▶ _Exercise description_: Please copy the items below, swapping "Open" for "Expand" everywhere and leaving everything else unchanged. Leave the pictures out of your answer.

▶ _Dataset content_:
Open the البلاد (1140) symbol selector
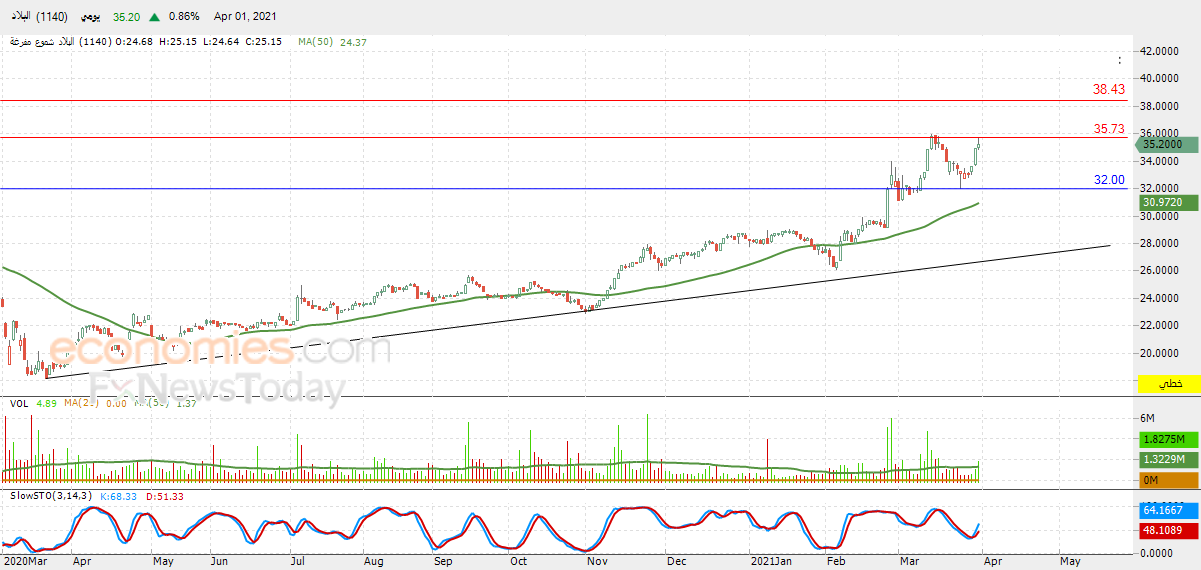 (37, 17)
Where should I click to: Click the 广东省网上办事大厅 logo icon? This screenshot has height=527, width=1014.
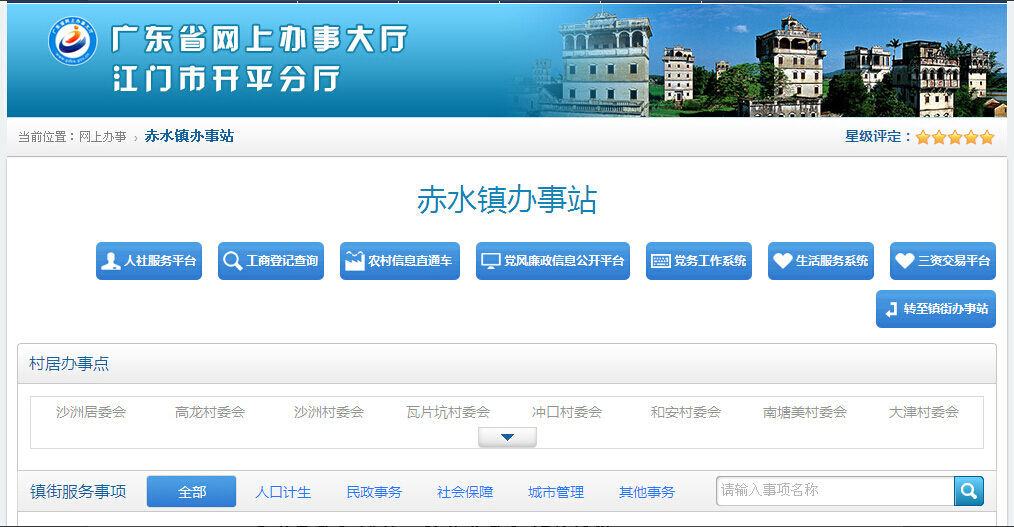point(71,42)
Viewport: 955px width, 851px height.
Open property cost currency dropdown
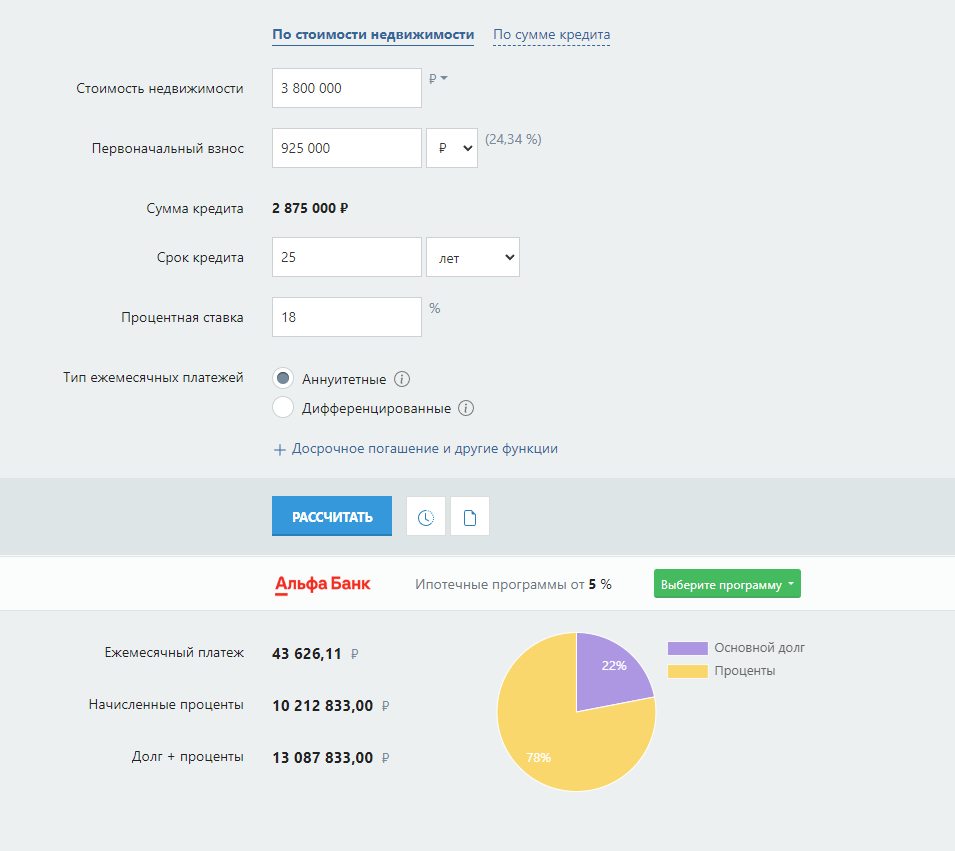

▶ _Worked solution_:
Expand the البلاد (1140) symbol selector
 (37, 17)
Where should I click to: Click the 广东省网上办事大厅 logo icon? This screenshot has height=527, width=1014.
point(71,42)
Viewport: 955px width, 851px height.
Expand property cost currency dropdown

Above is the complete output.